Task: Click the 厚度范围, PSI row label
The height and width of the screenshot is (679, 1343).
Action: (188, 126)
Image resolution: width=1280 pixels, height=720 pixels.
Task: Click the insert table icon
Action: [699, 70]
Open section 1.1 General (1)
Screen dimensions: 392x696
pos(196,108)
------------------------------------
Copy out all of the data exactly, leaving nothing out.

Task: Click the 厚度范围, PSI row label
The height and width of the screenshot is (679, 1343).
Action: (188, 126)
Image resolution: width=1280 pixels, height=720 pixels.
Task: Click the insert table icon
Action: [699, 70]
Open section 1.1 General (1)
Screen dimensions: 392x696
pos(196,108)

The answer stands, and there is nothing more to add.